Entsteht in Ungarn ein nur noch scheindemokratischer Staat oder übertreiben westliche Kritiker? Die neue ungarische Verfassung wird in deutschen Medien kontrovers diskutiert. Außerdem geht es heute um Sicherungsverwahrung, den Squeeze Out von Kleinaktionären und vieles Interessante mehr.

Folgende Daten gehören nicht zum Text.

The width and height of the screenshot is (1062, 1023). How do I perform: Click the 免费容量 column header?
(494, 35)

Thema des Tages: Ungarn erhält eine konservative Verfassung. Gestern hat das ungarische Parlament mit seiner national-konservativen Zwei-Drittel-Mehrheit eine neue Verfassung beschlossen. Die FAZ (Reinhard Olt) beschreibt sie im Detail und geht dabei auch auf Punkte ein, die bisher bei der Diskussion im Westen keine Rolle gespielt haben, wie zum Beispiel die neue Schuldenbremse. In einem separaten Kommentar verteidigt Olt die Verfassung. "Nirgendwo sind Anhaltspunkte dafür vorhanden, dass sich die Neuerungen nicht in Übereinstimmung mit den europäischen Grundwerten befänden", so Olt, vielmehr verwandele sie das "ehedem schwammige Verfassungsrecht in klares" und schaffe "damit eine Grundlage für effizienteres Regieren". Allenfalls "Schönheitsfehler" räumt Olt ein.

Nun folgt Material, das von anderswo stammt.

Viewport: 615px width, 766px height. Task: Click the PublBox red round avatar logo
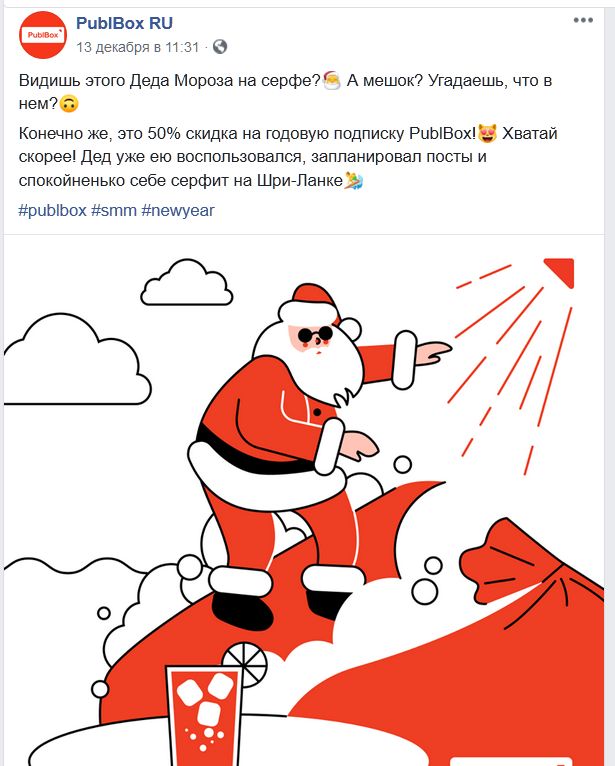pos(43,35)
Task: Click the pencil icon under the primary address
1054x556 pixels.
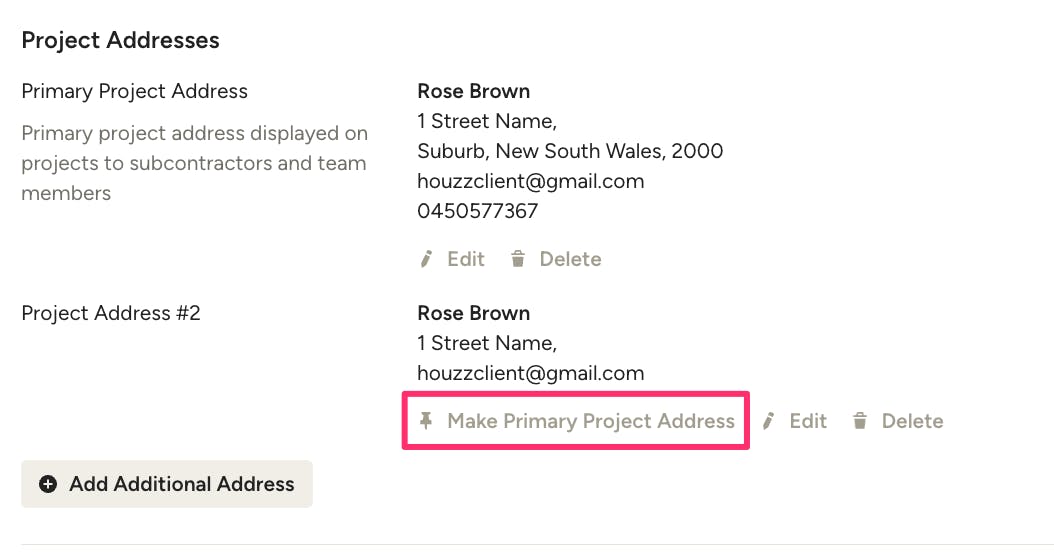Action: (426, 259)
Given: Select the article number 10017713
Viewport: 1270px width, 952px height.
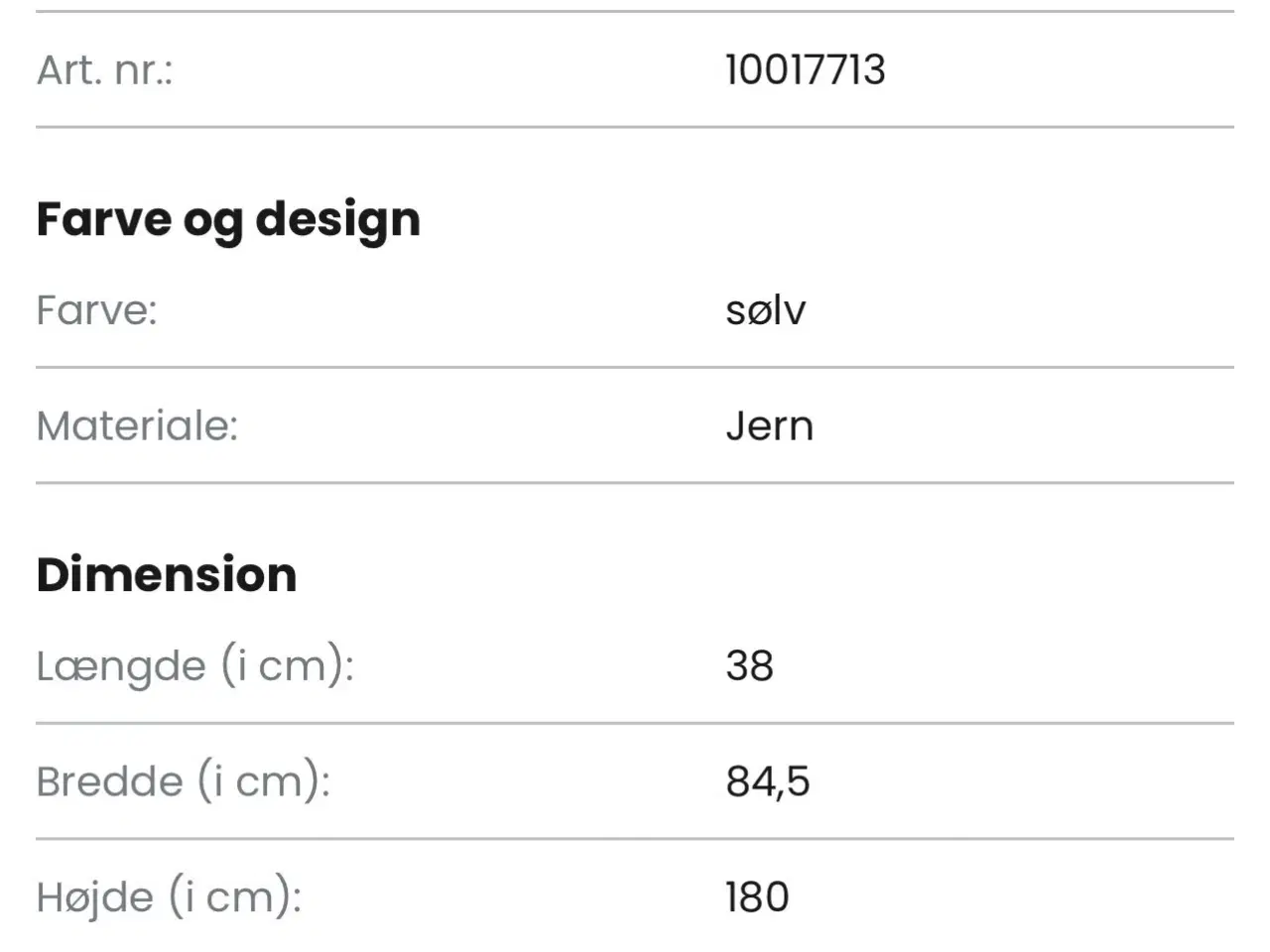Looking at the screenshot, I should pyautogui.click(x=805, y=69).
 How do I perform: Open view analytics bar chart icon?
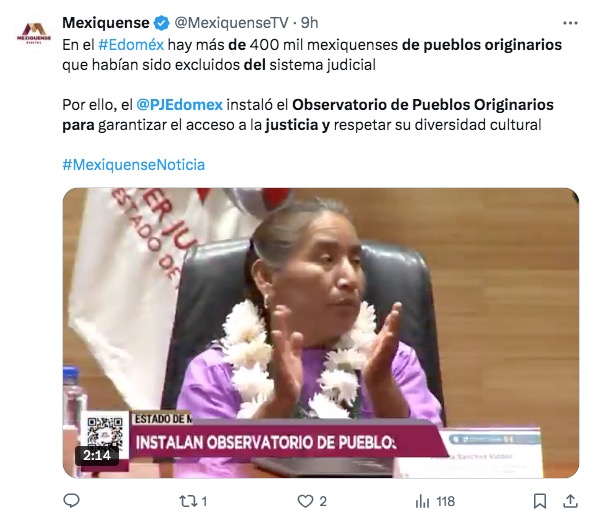[x=422, y=501]
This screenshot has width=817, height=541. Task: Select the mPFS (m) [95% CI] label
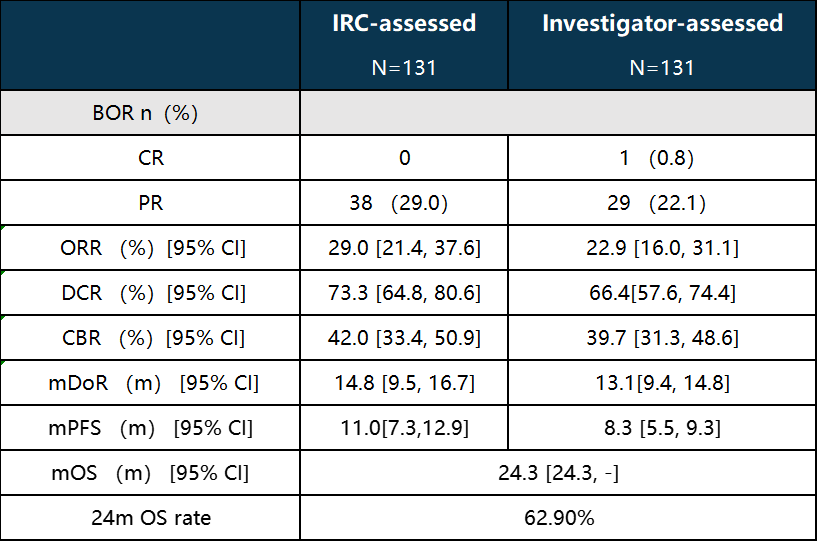tap(153, 428)
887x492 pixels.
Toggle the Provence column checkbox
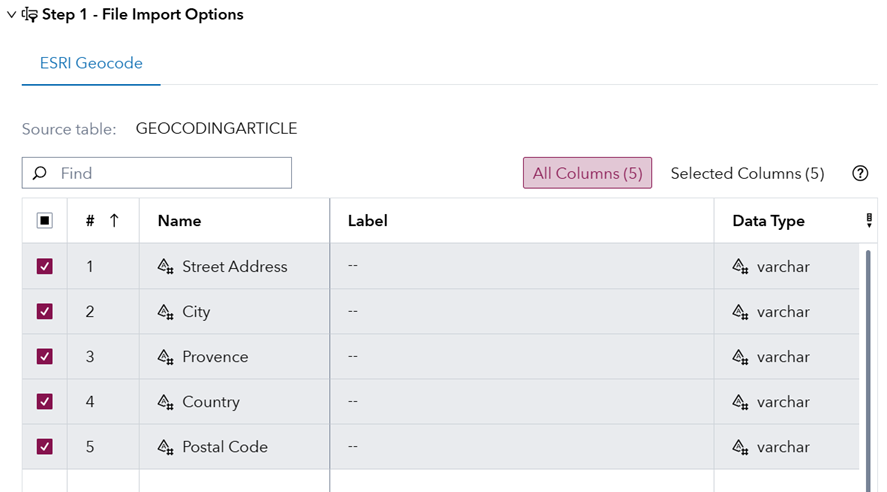coord(45,357)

Dagegen hebt Max Steinbeis (LTO) in seiner Darstellung vor allem die bedenklichen Punkte der neuen Verfassung hervor: das vorangestellte "nationale Glaubensbekenntnis", die Domestizierung des Verfassungsgerichts und die zahlreichen Mechanismen zur langfristigen Machtsicherung für die regierende Fidesz-Partei.

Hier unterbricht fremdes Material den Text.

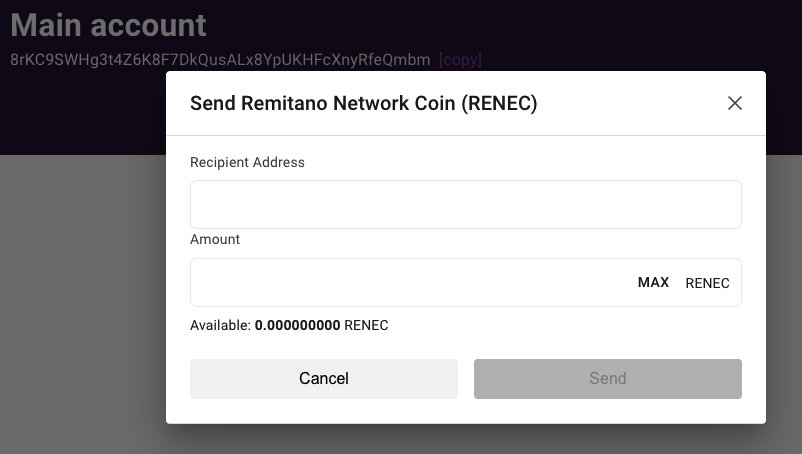802x454 pixels.
Task: Click the available balance value 0.000000000
Action: (297, 326)
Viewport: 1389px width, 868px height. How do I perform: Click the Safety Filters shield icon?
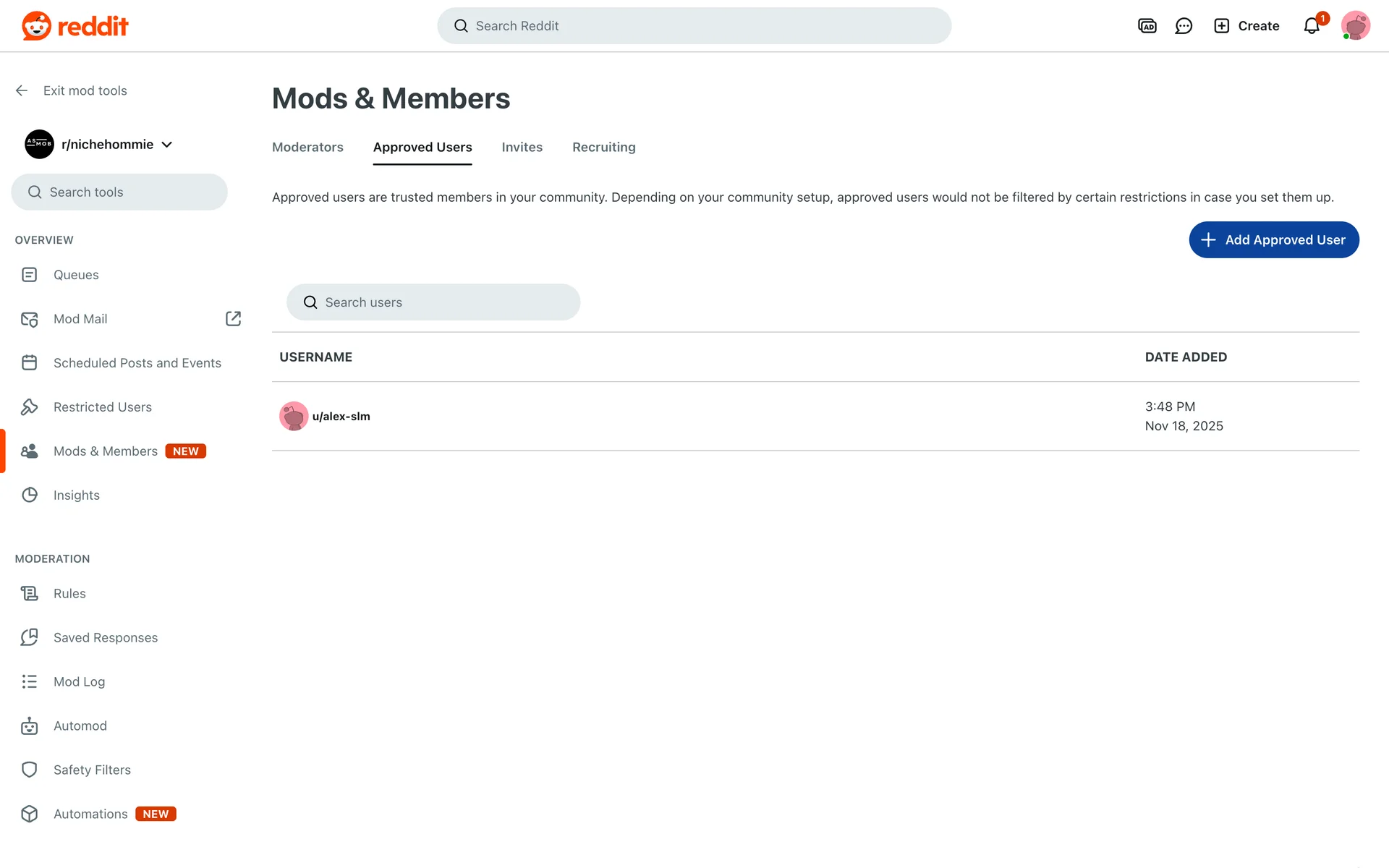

Michael Frank (SZ) kritisiert die neue Verfassung, sie etabliere "einen Geist ideologischer völkischer Intoleranz". Europa müsse Acht geben, dass nicht "nationaler Pathos Mitteleuropa wie Gift durchtränkt".
Weitere Themen:
Der Verfassungsrechtler Wolfgang Wieland aus Speyer warnt in einem Gastbeitrag für das Handelsblatt vor einer Verfassungskrise bei der Euro-Rettung. "Nur der Bundestag hat das Recht, unter Abwägung aller Umstände in einer konkreten Situation über Hilfszusagen in Milliardenhöhe zu beschließen. Ermächtigungsgesetze, die dieses Recht der Regierung übertragen, sind verfassungswidrig", schreibt Wieland. Der Bundestag müsse deshalb verhindern, dass die Bundesregierung im Rahmen des Europäischen Stabilitäts-Mechanismus ESM über Ausgaben von bis zu 190 Milliarden Euro ohne Einschaltung des Parlaments entscheiden kann.
Die FAZ (Günther Bannas) beschreibt den sehr knappen Zeitplan für die geplanten Änderungen des Atomgesetzes. Am 10. bzw. 17 Juni sollen Bundestag und Bundesrat abschließend über die Energiewende beschließen. Kanzlerin Merkel begründet den Zeitdruck damit, dass Mitte Juni das dreimonatige (rechtlich sehr umstrittene) Moratorium bei der Laufzeitverlängerung ende. Anschließend solle "keine Rechtsunsicherheit" entstehen.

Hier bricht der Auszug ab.